Tenemos emociones desde que nacemos. O desde antes. Se afirma que el 95 por ciento de los contenidos de nuestras mentes no son conscientes, y que muchos de estos contenidos suponen una especial memorización de toda una serie de conductas, recuerdos, experiencias o percepciones que luego sí que acaban determinando nuestros pensamientos y, con ellos, nuestros estados anímicos. Y hasta nuestro propio temperamento.

Hay que aceptar que es difícil borrar las experiencias negativas que llevamos almacenadas. Pero lo que no es tan difícil  es llegar a dominar los pensamientos. No hay duda alguna que todo pensamiento desencadena reacciones bioquímicas que determinan emociones que, a la vez, marcan nuestro estado de ánimo llevándonos a la alegría, la indiferencia, la tristeza o a la desolación. Controlar, por lo tanto, el modo de pensar propio es de suma importancia para vivir mejor.
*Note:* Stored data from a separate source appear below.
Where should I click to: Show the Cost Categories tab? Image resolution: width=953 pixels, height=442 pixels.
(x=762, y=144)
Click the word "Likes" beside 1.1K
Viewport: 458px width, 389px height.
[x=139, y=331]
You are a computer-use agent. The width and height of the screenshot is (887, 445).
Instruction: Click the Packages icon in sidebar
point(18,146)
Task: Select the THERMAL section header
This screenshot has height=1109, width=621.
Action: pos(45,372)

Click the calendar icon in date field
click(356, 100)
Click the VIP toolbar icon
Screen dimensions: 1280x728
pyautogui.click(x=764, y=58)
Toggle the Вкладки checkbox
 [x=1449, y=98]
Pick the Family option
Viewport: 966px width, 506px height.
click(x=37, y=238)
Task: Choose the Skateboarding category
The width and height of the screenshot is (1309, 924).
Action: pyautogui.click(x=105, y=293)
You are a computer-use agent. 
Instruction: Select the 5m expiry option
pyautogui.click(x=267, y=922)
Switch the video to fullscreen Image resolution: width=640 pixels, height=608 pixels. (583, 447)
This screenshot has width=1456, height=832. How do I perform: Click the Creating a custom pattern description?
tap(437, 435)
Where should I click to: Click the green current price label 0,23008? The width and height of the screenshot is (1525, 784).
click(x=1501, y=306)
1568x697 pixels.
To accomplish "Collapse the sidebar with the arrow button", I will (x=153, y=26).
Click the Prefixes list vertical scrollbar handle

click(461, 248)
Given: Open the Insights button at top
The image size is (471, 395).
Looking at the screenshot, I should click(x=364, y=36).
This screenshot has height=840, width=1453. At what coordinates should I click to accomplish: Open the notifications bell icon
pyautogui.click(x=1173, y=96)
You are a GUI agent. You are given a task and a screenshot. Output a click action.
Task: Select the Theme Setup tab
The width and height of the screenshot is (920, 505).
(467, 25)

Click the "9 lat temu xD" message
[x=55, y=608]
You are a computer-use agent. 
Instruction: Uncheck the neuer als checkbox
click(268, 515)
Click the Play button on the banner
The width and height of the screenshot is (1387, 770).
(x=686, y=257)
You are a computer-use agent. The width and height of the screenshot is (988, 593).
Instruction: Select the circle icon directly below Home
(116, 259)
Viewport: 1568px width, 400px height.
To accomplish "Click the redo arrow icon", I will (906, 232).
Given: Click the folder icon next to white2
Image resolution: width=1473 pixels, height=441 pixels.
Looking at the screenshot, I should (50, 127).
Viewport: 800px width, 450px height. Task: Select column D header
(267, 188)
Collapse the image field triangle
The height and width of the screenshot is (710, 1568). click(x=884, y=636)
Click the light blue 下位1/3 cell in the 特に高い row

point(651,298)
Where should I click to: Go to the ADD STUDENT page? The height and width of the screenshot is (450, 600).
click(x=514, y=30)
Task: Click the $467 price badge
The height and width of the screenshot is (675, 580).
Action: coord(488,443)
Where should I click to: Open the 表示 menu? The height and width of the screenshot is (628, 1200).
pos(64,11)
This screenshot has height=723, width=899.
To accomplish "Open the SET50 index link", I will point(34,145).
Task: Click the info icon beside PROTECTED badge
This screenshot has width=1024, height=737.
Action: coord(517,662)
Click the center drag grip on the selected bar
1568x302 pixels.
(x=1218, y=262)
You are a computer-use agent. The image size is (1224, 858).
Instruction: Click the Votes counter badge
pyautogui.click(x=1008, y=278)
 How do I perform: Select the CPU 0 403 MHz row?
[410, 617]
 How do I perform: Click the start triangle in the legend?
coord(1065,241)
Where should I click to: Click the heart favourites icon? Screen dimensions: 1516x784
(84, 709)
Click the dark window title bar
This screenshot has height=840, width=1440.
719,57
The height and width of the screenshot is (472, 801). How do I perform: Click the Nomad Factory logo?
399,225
Para controlar el modo particular de pensar es imprescindible saber que los pensamientos tienen su origen en nuestro pasado, puesto que son fruto del modo como nos enfrentamos a experiencias que nos acontecieron. Lo básico está en saber desencadenarnos de estos pasados, que nos perviven a través de la mente consciente o no consciente.

De lo que se trata, por lo tanto, es de desaprender nuestra propia historia, de intentar olvidar en lo posible lo que nos determina, de desyoizarnos de lo que hemos sido hasta el presente para ser siempre algo diferentes. Se trata de evitar estar anclados en el ayer y de alimentarnos de pensamientos “basura” (de tristeza improductiva, de odios, de miedos, de envidias, de deseos innecesarios, de aspiraciones imposibles o de descontentos constantes). Y se trata de renovarse viendo el mundo desde fuera de nuestro modo habitual de pensar. Se trata de reinventarnos a cada instante.

Para este cambio hay que partir del deseo de ser conscientes de qué y cómo pensamos. Y supone llegar a saber cerrar, luego, el paso a todo pensamiento negativo o destructivo que lleguemos a reconocer como tal. Pero sobre todo supone ser capaces de estar dispuestos a ser diferentes a lo que hasta el momento hemos sido, es decir, de ser capaces de desprendernos de nuestro establecido “yo”, el que siempre fastidia.